Para ter acesso a entrevista completa, clique no link abaixo:

3 comentários:

André Setaro disse...

A postagem do Professor Jorge Moreira revela a premonição marxista no século retrasado. Diante da crise apocalíptica, o professor com o qual conversava, e severo defensor dos teóricos do 'system', dez anos depois, num encontro casual em supermercado, perplexo com a crise, deu o braço a torcer.

Moreira, da Ilha de Maré, é um exegeta lúcido e coerente com seus princípios. Falta, porém, fazer uma visita à sua querida ilha para pescar e comer uma moqueca de rabalo.

Jonga Olivieri disse...

Sim, no século 19, Marx analizou o capitalismo e traçou linhas gerais sobre o sistema. E ninguém conseguiu superá-lo neste aprofundado estudo.

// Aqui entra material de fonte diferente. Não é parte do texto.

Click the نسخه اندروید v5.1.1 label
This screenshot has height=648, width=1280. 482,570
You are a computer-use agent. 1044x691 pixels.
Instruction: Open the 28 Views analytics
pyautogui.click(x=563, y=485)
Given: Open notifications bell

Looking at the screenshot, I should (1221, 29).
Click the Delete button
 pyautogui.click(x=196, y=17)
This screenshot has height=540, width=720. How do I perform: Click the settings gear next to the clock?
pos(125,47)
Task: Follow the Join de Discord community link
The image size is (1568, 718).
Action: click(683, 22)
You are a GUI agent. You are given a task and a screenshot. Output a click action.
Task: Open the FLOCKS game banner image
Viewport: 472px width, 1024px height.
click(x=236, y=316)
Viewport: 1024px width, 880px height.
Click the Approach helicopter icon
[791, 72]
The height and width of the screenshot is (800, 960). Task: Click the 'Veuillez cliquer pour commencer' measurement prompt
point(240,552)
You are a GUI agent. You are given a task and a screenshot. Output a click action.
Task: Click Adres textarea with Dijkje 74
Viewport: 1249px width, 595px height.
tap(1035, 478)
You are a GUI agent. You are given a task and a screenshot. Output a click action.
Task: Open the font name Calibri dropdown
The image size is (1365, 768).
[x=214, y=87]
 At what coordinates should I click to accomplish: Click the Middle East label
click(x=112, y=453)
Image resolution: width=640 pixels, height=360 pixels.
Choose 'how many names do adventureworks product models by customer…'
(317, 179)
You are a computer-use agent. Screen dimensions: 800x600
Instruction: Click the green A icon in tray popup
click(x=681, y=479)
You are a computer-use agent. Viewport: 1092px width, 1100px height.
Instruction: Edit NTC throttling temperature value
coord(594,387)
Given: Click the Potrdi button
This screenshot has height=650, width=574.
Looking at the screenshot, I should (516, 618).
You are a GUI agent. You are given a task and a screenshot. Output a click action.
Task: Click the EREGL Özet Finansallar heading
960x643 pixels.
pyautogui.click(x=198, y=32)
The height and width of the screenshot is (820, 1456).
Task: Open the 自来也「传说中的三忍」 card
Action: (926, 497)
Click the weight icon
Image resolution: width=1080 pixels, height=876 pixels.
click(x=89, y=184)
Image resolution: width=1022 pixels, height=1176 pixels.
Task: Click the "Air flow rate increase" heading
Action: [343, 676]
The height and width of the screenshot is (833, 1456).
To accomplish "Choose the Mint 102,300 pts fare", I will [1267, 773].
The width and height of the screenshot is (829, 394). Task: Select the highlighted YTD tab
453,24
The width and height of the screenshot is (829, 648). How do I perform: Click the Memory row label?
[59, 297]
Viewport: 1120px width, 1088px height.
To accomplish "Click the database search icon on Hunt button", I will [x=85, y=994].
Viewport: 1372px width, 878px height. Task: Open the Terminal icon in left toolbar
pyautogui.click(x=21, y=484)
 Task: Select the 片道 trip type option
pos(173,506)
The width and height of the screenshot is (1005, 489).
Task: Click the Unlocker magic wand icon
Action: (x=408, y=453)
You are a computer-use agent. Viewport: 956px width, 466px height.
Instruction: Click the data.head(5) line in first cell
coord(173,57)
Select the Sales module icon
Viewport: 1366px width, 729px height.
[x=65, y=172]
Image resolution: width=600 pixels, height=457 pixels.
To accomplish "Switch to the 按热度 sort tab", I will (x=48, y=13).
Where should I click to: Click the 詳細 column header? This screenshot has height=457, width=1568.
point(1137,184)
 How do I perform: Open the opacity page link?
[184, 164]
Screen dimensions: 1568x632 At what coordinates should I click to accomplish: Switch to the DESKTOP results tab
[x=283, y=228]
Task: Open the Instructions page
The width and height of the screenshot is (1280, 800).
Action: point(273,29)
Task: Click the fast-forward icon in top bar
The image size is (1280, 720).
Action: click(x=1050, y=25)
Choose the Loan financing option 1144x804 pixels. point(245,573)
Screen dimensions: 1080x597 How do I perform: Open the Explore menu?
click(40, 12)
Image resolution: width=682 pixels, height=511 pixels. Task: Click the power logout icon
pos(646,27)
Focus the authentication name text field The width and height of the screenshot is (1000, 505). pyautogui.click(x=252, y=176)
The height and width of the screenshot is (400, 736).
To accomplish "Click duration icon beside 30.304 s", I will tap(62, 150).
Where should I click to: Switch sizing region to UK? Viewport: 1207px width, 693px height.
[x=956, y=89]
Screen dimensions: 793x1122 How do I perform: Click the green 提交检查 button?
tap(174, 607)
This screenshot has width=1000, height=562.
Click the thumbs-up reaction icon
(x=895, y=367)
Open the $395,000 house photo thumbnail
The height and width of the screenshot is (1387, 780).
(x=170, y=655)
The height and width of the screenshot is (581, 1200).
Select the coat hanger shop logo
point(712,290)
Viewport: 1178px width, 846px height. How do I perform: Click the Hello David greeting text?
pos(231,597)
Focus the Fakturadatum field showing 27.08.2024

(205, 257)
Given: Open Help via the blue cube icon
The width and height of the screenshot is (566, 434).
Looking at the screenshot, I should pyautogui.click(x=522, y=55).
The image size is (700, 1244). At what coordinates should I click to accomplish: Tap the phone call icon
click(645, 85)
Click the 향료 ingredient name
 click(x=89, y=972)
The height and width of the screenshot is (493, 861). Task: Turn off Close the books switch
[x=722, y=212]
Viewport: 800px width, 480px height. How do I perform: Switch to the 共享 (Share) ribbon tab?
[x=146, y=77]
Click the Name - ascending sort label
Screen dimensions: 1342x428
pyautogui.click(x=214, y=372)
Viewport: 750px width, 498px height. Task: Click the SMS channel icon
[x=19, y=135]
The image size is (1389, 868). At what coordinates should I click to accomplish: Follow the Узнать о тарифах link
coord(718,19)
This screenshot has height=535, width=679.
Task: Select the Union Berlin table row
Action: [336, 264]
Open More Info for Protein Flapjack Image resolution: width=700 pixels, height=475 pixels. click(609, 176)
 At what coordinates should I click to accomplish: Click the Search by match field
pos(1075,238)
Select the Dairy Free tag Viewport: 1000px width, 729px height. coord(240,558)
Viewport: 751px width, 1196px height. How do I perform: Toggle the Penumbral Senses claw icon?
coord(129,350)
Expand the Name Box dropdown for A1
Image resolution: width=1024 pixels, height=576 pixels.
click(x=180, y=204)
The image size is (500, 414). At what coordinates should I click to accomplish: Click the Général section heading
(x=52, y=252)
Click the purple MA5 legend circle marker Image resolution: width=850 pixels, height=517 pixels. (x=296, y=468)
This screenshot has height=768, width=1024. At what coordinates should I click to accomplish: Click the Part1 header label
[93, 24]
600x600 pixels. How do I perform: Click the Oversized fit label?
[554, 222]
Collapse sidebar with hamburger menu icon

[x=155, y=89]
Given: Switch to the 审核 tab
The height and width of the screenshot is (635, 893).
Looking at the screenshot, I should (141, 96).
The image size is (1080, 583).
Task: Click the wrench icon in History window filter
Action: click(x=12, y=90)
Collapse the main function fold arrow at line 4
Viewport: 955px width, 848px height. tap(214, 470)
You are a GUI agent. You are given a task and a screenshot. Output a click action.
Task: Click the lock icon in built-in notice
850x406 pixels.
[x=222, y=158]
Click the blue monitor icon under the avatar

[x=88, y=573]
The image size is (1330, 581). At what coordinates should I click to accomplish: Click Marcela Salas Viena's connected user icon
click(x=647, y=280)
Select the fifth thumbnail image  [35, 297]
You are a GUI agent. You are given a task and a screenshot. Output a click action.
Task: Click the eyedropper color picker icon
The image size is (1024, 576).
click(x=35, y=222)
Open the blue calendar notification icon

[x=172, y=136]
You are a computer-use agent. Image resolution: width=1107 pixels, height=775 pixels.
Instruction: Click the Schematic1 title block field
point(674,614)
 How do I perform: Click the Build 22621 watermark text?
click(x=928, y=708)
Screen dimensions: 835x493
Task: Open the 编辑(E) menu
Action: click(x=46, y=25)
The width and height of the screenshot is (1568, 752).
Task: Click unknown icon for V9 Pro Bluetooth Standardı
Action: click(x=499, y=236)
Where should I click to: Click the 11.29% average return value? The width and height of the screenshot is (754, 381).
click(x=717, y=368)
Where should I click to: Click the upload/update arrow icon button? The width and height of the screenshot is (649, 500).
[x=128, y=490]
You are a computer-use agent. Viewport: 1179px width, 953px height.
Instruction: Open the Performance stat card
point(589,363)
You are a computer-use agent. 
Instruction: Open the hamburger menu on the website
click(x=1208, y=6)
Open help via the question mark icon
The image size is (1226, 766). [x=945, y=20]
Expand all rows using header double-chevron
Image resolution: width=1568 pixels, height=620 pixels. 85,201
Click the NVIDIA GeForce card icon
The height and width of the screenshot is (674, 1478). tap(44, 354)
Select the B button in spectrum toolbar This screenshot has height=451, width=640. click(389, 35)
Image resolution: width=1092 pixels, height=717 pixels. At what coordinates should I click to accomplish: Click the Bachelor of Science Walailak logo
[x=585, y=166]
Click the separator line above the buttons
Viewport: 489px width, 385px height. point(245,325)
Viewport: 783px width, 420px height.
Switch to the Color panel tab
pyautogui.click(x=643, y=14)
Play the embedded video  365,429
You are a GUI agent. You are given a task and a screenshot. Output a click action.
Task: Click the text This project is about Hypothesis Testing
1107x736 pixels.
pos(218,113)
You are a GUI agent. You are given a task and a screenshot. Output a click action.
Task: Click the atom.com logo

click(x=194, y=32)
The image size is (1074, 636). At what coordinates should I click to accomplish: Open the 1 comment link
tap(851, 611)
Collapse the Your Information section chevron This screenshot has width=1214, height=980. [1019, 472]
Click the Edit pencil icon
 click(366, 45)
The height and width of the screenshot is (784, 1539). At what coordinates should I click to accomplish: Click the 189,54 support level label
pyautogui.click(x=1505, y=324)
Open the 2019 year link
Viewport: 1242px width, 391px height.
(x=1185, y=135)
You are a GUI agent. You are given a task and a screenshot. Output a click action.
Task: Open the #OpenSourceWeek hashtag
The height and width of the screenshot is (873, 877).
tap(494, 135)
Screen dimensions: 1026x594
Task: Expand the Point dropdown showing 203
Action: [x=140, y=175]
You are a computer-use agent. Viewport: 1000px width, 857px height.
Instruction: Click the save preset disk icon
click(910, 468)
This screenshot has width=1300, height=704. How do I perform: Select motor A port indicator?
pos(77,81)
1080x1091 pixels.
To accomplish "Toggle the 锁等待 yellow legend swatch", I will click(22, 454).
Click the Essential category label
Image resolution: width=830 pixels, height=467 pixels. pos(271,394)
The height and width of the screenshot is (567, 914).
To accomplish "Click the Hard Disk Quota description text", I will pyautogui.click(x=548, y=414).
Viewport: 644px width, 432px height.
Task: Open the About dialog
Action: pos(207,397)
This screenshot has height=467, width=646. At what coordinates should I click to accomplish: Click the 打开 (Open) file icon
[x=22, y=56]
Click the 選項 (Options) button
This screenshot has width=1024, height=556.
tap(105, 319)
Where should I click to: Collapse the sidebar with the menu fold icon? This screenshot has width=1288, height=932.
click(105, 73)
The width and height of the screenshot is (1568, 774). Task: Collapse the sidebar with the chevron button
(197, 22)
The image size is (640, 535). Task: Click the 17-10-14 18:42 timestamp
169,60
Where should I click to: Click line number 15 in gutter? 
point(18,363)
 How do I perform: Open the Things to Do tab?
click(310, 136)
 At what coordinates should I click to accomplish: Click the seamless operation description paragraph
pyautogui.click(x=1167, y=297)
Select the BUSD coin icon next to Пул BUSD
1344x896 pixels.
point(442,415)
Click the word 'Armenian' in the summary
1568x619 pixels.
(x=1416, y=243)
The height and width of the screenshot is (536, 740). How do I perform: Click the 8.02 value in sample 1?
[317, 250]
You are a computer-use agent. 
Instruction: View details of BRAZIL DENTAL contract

Fotografias e Vídeos de Tucha disse...

Caro Jorge, tua lucidez é tua angústia que somada å minha me torna mais angustiado ainda neste mundo. Viva a internet que nos une tanto apesar da distancia que nos separa imposta pela sobrevivência. Saudades dos tempos da Bahia, da nossa convivência fraterna em grupo com a presença da Suzana, da Bianca , do meu filho João e da Conceição que cuidava de todos. Só não te perdoou pelas folhas do meu Don Quijote.